カテゴリー化か、発言機会か

先日は、公共的なひきこもり支援事業のタイトル案について呼びかけをさせていただいたのですが(参照*1、その後の話し合い等を経て、さらに悩ましい焦点が見えてきたので、あらためて状況を整理してみます。


全国引きこもりKHJ親の会」は、「ひきこもりの8割は病気の圏内にある」(参照)という主張で厚労省を説得し、精神保健福祉領域の社会保障費に「ひきこもり」枠を設定するよう強く求め、かつ厚労省もそれに動かされています。 厚労省の交渉窓口は現在のところKHJに一本化されており、ここにはほかの団体や、ひきこもる本人の意見も入れてもらえません(!)。

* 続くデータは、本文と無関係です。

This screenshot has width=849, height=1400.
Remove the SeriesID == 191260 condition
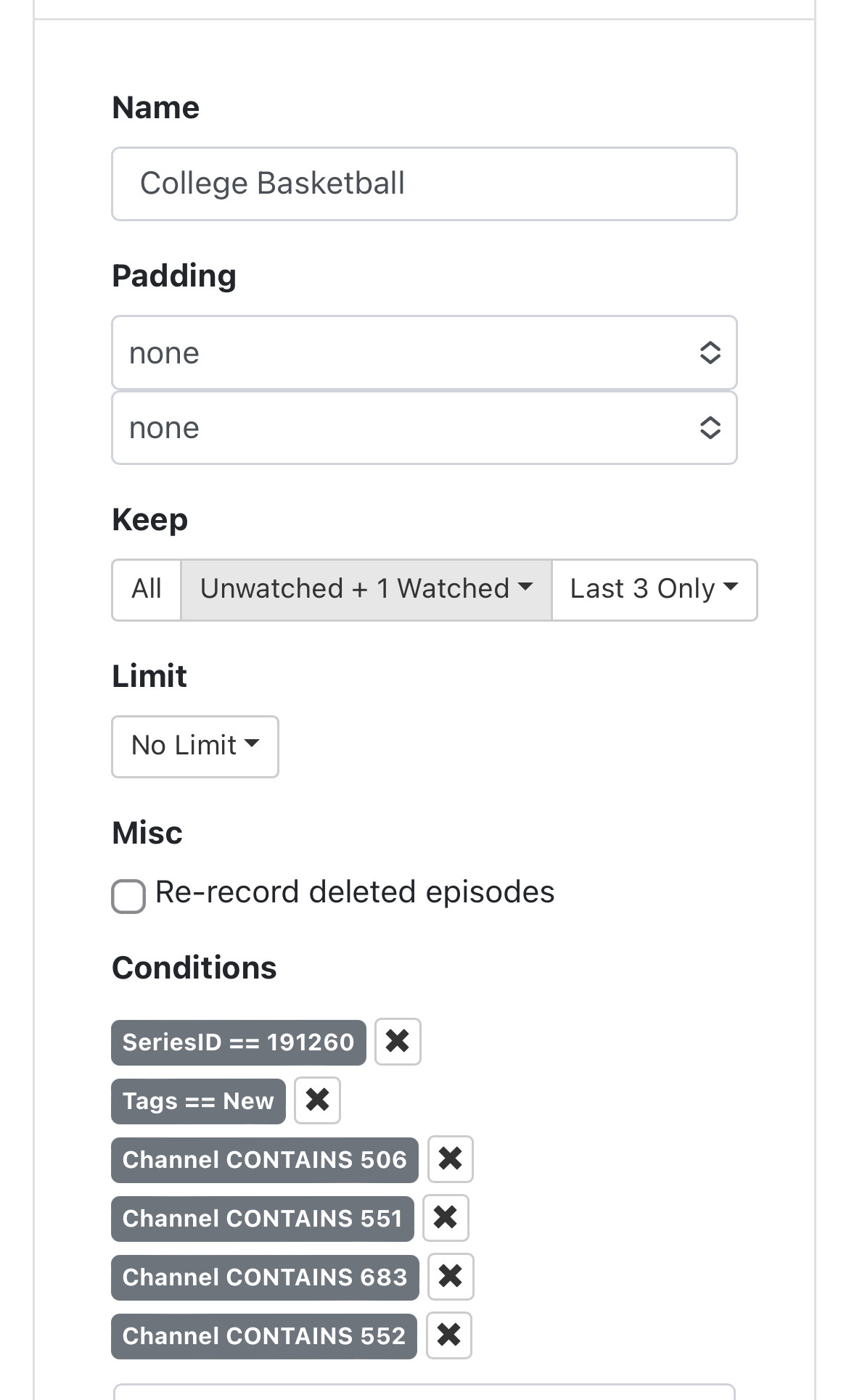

今のKHJには、「病気や障碍の診断を受けて、社会保障を得る」という発想しかありません。 これでは、「誰が恩恵を受けるのか」で診断の獲得競争になるだろうし、ひきこもる演技もあり得るでしょう*2。 がんばって社会復帰したほうが、バカを見るわけです。
またこれでは、労働環境をめぐる大きな動きと連動できません。 「社会保障が得られるかどうか」だけが争点なので、継続的な社会参加の難しさそのものについては、政策的な取り組みにならない。 そして何より、支援事業が親目線でしかないために、本人サイドからの取り組みが置き去りです。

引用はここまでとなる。